BEGIN MATERIAL FOR THIS TASK

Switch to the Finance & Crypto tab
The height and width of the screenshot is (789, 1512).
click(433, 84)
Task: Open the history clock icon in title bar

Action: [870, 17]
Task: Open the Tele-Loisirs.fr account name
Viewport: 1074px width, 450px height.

END MATERIAL FOR THIS TASK
BEGIN MATERIAL FOR THIS TASK

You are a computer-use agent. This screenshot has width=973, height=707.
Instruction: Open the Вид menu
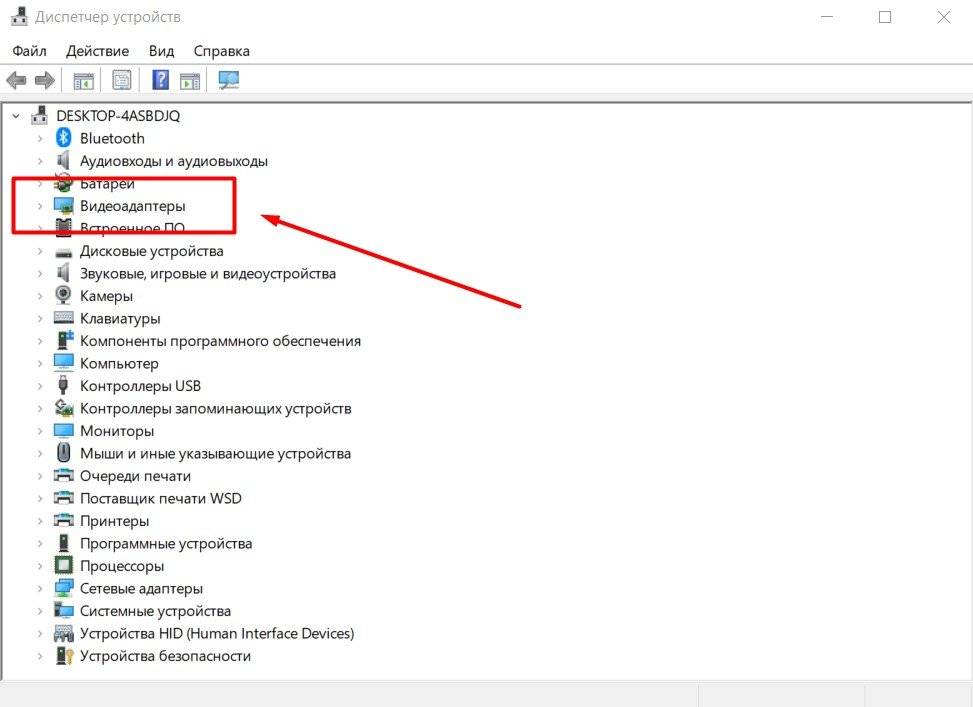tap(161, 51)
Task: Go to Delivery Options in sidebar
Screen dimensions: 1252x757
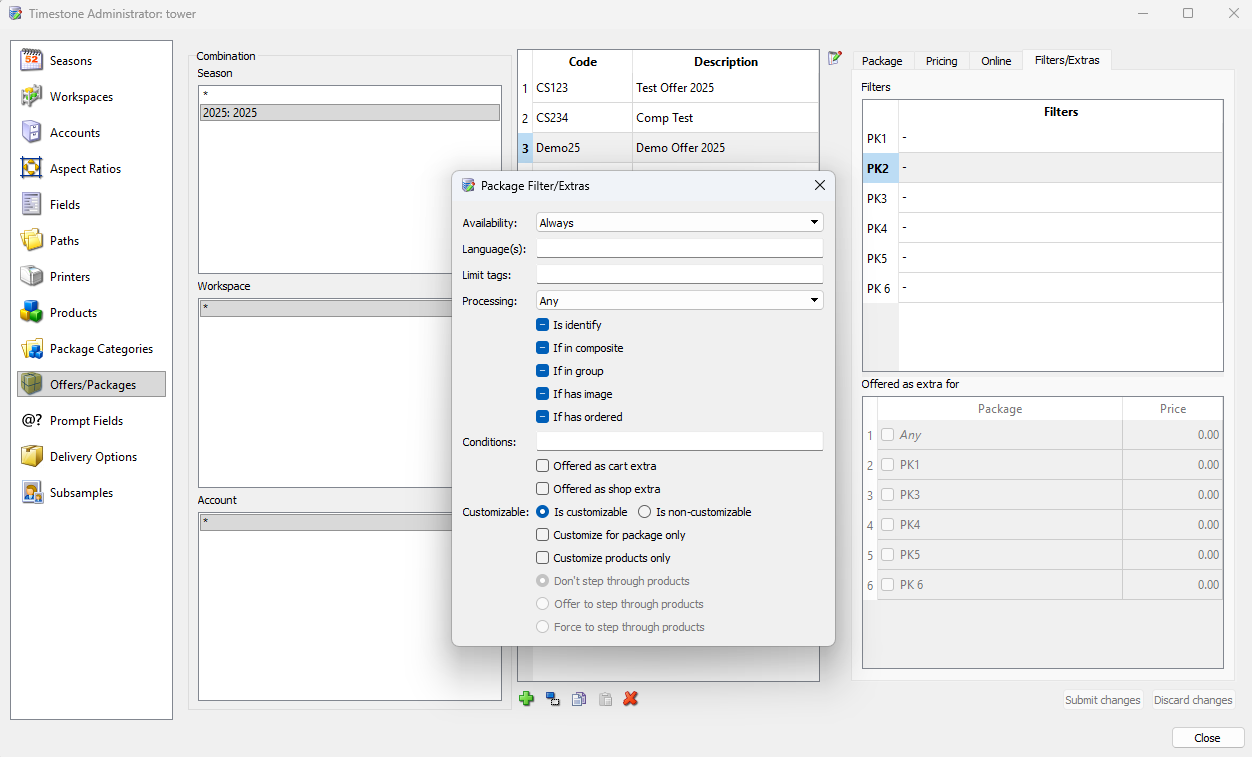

END MATERIAL FOR THIS TASK

_TASK BRIEF:_ Extract, without any images, the part of the material above that opens with the line containing "Instruction: Open the Вид menu" and closes with the line containing "Screen dimensions: 1252x757", both lines included.

_TASK RESPONSE:_
Instruction: Open the Вид menu
tap(161, 51)
Task: Go to Delivery Options in sidebar
Screen dimensions: 1252x757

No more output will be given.